## ABOUT THIS TASK
Each line of the records that holds the word "entry" should be copied out.

Stored data:

::::::::

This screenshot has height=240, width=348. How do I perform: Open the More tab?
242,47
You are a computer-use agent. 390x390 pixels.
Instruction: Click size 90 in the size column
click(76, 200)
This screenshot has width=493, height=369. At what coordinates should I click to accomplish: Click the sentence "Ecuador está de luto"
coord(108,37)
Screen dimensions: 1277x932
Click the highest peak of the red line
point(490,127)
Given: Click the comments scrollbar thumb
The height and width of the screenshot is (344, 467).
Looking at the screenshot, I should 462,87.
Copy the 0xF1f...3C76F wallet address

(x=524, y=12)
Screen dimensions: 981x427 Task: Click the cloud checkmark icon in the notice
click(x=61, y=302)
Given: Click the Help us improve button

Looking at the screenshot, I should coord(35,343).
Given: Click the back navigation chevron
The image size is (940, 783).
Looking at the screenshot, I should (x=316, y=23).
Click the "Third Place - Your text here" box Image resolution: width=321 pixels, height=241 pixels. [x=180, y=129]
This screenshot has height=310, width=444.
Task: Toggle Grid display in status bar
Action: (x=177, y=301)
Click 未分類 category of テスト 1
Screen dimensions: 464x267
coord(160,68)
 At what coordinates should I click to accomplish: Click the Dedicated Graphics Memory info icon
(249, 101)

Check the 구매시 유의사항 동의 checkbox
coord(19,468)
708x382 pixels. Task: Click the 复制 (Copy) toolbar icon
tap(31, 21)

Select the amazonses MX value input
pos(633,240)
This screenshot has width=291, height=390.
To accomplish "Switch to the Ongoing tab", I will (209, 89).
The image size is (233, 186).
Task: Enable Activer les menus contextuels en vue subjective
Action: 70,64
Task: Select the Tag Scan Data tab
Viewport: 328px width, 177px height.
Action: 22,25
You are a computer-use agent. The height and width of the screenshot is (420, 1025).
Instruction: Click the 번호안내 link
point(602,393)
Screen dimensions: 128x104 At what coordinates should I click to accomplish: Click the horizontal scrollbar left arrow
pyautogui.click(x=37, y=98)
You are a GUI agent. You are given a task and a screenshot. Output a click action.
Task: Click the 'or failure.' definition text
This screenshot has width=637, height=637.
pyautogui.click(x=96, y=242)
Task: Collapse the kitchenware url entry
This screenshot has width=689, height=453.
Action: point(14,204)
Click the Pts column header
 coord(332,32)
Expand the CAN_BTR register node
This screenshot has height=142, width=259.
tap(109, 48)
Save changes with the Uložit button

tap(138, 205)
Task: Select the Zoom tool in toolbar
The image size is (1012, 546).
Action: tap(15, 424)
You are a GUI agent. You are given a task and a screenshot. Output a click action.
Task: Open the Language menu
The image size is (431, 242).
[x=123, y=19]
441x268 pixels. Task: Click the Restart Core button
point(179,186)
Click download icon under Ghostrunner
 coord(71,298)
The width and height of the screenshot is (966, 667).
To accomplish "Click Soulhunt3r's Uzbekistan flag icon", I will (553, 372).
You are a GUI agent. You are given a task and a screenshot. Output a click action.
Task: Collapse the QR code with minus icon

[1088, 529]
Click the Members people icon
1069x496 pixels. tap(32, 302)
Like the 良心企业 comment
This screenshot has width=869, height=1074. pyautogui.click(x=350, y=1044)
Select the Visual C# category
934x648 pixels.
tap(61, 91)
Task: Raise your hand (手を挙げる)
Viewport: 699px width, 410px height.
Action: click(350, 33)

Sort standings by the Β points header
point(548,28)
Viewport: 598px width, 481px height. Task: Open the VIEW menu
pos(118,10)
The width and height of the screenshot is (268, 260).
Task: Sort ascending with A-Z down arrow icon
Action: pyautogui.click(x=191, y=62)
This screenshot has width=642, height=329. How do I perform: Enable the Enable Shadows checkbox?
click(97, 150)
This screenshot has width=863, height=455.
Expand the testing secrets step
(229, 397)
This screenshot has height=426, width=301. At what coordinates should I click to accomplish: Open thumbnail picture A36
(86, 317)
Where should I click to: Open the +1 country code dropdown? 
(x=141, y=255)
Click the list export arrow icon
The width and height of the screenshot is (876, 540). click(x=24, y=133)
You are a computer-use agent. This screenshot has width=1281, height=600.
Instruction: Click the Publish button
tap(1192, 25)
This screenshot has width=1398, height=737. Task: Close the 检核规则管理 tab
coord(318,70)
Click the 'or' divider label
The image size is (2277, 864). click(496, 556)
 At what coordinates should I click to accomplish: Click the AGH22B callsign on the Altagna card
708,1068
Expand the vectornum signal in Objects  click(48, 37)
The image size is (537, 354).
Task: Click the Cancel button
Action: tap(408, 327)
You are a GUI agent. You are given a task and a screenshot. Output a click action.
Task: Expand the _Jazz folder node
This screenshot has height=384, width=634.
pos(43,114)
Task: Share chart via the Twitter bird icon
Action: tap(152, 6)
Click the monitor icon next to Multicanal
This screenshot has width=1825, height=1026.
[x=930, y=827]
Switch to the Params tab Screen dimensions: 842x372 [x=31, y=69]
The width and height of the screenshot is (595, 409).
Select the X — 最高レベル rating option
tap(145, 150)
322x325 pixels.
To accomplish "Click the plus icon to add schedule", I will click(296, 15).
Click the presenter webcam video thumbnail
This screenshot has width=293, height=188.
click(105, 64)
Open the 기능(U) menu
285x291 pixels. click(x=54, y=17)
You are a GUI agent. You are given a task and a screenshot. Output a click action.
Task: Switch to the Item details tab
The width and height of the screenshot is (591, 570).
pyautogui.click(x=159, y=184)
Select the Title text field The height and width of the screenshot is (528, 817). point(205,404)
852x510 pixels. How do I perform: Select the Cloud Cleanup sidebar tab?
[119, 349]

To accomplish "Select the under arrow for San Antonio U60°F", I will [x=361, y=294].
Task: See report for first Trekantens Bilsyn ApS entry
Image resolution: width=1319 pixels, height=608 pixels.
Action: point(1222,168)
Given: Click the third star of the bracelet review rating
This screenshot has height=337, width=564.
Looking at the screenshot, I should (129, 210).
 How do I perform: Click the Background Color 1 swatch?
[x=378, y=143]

::::::::

## COMPLETED TASK
Task: Collapse the kitchenware url entry
Task: See report for first Trekantens Bilsyn ApS entry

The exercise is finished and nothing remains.